Zaten AB »Haziran Direnişi« esnasında, polis devleti uygulamalarının ve devlet şiddetinin dünya basınının manşetlerinden düşmediği günlerde, »müzakerelere devam« diyerek, nasıl bir raporun çıkacağı sinyalini vermişti. O nedenle AB’nin AKP hükümetine yönelik eleştirilerinin hiç bir kıymeti harbiyesi yok.

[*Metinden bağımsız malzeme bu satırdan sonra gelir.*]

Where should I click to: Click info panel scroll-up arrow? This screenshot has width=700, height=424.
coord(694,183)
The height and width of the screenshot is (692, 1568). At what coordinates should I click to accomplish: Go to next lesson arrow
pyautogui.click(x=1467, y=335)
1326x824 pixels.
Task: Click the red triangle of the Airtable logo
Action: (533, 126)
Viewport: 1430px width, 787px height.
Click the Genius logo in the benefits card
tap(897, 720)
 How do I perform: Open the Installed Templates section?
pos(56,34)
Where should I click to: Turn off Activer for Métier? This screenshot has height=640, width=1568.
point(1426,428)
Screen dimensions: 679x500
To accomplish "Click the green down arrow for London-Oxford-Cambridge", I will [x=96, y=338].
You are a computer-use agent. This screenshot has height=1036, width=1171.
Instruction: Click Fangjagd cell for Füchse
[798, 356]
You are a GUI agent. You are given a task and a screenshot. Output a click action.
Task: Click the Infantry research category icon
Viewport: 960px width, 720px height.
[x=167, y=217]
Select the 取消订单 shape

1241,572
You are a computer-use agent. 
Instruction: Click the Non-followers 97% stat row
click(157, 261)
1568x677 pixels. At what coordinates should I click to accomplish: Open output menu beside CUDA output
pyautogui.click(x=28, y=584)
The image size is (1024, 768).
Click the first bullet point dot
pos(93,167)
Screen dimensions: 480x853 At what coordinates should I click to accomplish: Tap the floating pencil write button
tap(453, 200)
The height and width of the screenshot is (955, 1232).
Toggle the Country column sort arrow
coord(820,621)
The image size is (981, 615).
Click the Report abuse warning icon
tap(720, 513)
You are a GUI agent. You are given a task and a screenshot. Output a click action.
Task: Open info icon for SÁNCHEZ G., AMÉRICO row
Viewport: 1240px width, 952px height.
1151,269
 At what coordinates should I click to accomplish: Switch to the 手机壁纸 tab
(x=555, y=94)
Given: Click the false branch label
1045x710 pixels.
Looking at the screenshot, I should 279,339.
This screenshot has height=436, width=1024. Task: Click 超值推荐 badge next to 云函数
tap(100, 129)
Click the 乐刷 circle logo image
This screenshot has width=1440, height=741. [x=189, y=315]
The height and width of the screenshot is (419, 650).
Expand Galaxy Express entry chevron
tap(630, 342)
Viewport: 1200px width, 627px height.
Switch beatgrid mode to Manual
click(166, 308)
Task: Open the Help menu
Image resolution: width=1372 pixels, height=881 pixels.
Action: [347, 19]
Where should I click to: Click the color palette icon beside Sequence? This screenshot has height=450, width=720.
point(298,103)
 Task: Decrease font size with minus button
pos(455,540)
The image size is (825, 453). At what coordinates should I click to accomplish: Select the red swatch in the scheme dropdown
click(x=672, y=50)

Peki, o zaman raporu nasıl değerlendirebiliriz? İlerleme Raporu ile birlikte açıklanan Strateji Belgesi’ne bakarak, ki burada Suriye anahtar kelimedir. Basında yer alan haberlere göre AB’nin dış politika alanında Türkiye ile sürmekte olan işbirliği ve diyaloğun önemi vurgulanarak, Türkiye’nin enerji güvenliği açısından taşıdığı stratejik konum ve Türkiye’nin »Suriye konusunda oynadığı belirleyici rol« ön plana çıkartılmış.

AB yayınladığı İlerleme Raporu ile resmen Türkiye’nin BM Şartı’nı alenen çiğneyerek, bir komşu ülkede patlak veren iç savaşta taraf olmasını ve bu savaşın derinleşmesine »katkı« sunmasını onaylamış oluyor. Bu, aynı zamanda Türkiye’deki karar vericilerin Rojava’ya karşı sürdürdükleri hasmane tutumun da onaylanması anlamına gelmektedir.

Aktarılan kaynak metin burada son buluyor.